Sujets insolites ou tendances, faites un break avec notre curiosité. Défenseuse de la cause animale, la photographe parisienne Chloé Lamidey réalise, dans Pigeon Non Grata, le portrait nuancé de cet oiseau des villes.
Ailes battantes, becs acérés, plumes ébouriffées par le vent, touches de gris contrastant avec la clarté du ciel… Dans Pigeon Non Grata, Chloé Lamidey prend pour protagoniste l’oiseau le plus populaire des villes du monde entier. Véritable muse pour la photographe, il picore ses offrandes dans les mains des passant·es, s’envole fièrement au-dessus de la foule et se détache – figure mythologique – des nuages comme des horizons. « Le projet est né sur le parvis de la cathédrale de Milan, où j’ai découvert que des touristes de différentes nationalités se faisaient prendre en photo les bras remplis de pigeons. Cette activité, est proposée par des vendeur·ses à la sauvette reconverti·es en photographes. En les observant, j’ai été surprise de constater que certain·es ne les considéraient pas comme des nuisibles, bien au contraire… », se souvient l’autrice.
Installée à Paris, c’est durant ses études d’art qu’elle découvre la photographie. Depuis, elle ne cesse de construire des projets autour de « questionnements qui [l]’obsèdent ». Privilégiant le long terme et le mélange des styles, elle collectionne, décline et multiplie les écritures – argentique, numérique, couleur, noir et blanc, vidéo… – pour mieux illustrer ses interrogations. « Depuis peu, j’ai compris que ma motivation peut s’apparenter à une forme de militantisme visuel », ajoute-t-elle.

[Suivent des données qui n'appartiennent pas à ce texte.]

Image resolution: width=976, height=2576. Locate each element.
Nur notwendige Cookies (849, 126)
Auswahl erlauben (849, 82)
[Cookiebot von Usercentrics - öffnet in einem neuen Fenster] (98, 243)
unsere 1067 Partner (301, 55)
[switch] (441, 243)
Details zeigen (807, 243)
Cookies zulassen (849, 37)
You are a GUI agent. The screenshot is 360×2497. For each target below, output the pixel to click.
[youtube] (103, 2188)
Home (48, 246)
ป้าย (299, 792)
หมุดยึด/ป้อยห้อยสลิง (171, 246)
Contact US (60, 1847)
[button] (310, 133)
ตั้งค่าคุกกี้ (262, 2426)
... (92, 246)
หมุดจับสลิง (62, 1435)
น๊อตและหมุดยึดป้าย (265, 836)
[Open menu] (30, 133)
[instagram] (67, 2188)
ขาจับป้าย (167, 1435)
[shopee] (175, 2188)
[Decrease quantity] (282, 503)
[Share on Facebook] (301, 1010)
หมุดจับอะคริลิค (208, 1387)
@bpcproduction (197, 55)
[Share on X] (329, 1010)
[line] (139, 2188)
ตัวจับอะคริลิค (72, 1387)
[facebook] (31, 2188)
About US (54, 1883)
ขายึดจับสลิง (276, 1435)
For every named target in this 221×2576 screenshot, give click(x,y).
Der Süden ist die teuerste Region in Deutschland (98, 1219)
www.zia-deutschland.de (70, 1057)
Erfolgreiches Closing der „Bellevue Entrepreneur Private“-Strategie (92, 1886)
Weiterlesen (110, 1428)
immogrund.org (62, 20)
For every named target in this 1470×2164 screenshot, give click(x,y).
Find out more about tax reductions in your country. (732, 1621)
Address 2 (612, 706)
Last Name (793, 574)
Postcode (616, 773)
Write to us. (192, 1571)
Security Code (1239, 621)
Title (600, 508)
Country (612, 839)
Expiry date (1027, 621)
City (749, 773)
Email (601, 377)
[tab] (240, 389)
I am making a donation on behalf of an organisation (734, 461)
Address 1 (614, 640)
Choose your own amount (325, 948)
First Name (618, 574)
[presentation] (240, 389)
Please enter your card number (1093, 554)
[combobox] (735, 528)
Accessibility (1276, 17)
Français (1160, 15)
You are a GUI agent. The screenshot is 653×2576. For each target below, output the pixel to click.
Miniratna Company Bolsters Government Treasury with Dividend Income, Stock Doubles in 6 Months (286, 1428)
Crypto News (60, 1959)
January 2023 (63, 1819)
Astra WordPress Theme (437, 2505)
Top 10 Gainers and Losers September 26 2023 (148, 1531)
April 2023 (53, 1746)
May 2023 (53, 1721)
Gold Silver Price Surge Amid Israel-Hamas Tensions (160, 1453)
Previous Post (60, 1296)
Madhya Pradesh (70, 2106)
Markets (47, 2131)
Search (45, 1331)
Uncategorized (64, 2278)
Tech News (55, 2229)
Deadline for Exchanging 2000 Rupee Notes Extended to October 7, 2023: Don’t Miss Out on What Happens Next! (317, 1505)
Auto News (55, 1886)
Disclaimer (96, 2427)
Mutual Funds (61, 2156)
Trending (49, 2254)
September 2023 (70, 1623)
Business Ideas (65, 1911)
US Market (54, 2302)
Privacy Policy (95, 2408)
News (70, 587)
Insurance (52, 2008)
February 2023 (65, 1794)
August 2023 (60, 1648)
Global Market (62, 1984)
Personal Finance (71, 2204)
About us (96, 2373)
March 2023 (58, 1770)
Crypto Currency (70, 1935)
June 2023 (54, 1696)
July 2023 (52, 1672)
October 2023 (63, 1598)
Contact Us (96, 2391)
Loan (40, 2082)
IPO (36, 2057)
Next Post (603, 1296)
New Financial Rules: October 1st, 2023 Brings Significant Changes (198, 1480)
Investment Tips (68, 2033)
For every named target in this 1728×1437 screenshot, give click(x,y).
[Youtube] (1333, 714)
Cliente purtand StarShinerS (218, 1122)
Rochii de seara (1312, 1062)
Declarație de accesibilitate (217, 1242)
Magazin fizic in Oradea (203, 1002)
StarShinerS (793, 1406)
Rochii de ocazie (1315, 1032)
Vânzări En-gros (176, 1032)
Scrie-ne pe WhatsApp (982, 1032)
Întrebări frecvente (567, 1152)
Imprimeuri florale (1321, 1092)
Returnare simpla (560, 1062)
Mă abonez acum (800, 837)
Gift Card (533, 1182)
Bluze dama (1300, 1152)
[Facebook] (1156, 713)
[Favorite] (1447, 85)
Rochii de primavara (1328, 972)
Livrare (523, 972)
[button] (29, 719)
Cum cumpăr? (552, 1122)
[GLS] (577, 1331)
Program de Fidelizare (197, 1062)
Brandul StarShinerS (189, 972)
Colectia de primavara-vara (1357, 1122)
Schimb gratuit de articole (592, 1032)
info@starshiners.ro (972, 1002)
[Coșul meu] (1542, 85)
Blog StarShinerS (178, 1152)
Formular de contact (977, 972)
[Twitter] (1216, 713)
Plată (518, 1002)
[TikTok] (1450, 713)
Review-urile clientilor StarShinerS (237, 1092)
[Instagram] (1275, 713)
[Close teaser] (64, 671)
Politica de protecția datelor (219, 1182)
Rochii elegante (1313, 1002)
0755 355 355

Révéler le pigeon dans toute sa splendeur
Un militantisme qui anime Pigeon Non Grata. Si les images amusent, à première vue, et étonnent par le choix du sujet, elles ont pour vocation de faire évoluer les mentalités. « J’ai toujours été sensible à notre manière de percevoir et de traiter les animaux. J’adore les oiseaux et j’aime encore plus l’idée que les pigeons soient, dans l’imaginaire collectif, considérés comme des “rats du ciel”. Cela montre à quel point notre lien aux animaux des villes est rompu », explique Chloé Lamidey. Jugés sales, stupides, laids, les pigeons sont à ses yeux victimes de nos idées reçues. « En plus d’être dociles, il y a chez eux une beauté et une intelligence – contrairement à ce que l’on croit », ajoute-t-elle.
Connus pour leur sens de l’orientation, utilisés par l’humanité pour acheminer l’information, ou même espionner les camps opposés en période de conflit, ces oiseaux sont aujourd’hui dédaignés par les populations urbaines. Alors, comme pour leur redonner une certaine importance, la photographe accumule les prises de vues. Plumes éblouies par le flash, collation improvisée dans la main d’un·e inconnu·e, ailes shootées en plein vol, angles insolites et compositions originales… Des portraits simples aux diptyques en passant par la retranscription image par image d’une vidéo, l’artiste révèle le pigeon dans toute sa splendeur. Une manière pour elle de forcer l’admiration et d’apporter du sérieux à un sujet qui peut avoir tendance à être jugé avec trop de légèreté. Une démarche engagée portée par la volonté sans faille de l’autrice : « Ce projet est toujours en cours. Je retourne à Milan cet été en immersion pour travailler un autre axe : le quotidien de ces hommes qui vivent de cette activité touristique clandestine. Je pense aujourd’hui être proche d’une centaine d’images, et ce n’est pas terminé… », confie-t-elle. Et, au cœur des roucoulades et des prises de bec, immergé·e dans la foule milanaise au milieu des plumes qui tombent jusqu’au sol dallé, on ne peut que poser un regard nouveau sur la présence de ces animaux, devenue si ordinaire. Une manière singulière d’aborder notre rapport au vivant, d’autant plus affaibli au contact du monde urbain.